Wilhelm Reich and Karl Marx: The Politics of Sexual Liberation: Jeremi Dolecki (Northwestern University)
Abstract: In this paper, I argue for the revival of Wilhelm Reich’s Freudo-Marxist political theory by critically situating it within a broader canon of Karl Marx’s materialist tradition. Reich, a radical Austrian psychoanalyst, produced influential writings on the rise of fascism in the 1930's and 1940;s. While Marx placed the emphasis on the exploitation of labor and the ideological effects of commodity fetishism, Reich built on that critique by linking the origins of a personality that is submissive to authority to sexual repression and authoritarian attitudes in the nuclear family. Throughout the paper, I highlight areas where Reich agreed with Marx and where he departed from his thinking. Drawing on Reich’s Dialectical Materialism and Psychoanalysis and The Mass Psychology of Fascism, the paper reconstructs his argument that sexual modulation and character formation function as the corporeal basis of class rule.
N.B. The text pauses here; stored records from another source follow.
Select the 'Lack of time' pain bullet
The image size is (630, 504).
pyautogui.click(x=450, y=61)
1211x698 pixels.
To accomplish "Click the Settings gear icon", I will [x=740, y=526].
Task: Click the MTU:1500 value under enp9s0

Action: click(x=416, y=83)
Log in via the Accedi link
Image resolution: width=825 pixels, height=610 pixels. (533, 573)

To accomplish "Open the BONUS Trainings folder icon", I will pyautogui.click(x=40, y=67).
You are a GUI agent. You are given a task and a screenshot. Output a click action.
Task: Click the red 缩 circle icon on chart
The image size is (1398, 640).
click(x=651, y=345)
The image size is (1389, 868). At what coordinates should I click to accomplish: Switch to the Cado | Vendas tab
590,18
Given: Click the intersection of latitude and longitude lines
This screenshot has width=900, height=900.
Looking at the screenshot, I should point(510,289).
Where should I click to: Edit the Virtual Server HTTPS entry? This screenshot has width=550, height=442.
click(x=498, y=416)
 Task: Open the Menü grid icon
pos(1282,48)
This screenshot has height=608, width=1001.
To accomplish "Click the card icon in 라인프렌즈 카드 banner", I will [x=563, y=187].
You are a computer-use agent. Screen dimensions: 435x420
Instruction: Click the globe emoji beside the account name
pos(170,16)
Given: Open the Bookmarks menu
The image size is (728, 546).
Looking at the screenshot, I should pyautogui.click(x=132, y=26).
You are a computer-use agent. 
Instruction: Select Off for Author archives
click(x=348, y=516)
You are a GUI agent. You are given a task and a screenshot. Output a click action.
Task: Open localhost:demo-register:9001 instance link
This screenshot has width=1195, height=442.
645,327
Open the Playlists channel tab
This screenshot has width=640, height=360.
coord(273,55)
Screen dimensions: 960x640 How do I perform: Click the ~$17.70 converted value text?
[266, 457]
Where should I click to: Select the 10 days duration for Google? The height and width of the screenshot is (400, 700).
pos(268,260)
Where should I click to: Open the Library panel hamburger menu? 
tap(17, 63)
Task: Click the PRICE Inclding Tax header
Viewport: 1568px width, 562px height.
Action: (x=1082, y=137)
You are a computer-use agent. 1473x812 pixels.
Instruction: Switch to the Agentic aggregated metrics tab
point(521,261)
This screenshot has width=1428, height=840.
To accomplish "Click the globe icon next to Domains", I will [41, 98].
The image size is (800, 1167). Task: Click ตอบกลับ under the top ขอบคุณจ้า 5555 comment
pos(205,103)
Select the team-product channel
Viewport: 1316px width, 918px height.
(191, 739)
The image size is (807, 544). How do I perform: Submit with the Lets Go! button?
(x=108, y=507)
I argue that Reich’s notion of “character-armor” constitutes a radical supplementation of Marx’s conceptual toolkit, rendering internalized domination as a biological force, thereby relocating the terrain of political struggle into the body. In conclusion, the paper situates Reich as a forerunner of biopolitical thought, whose insights on the intersection of desire, repression, and social structure anticipate later work in critical theory and feminist philosophy.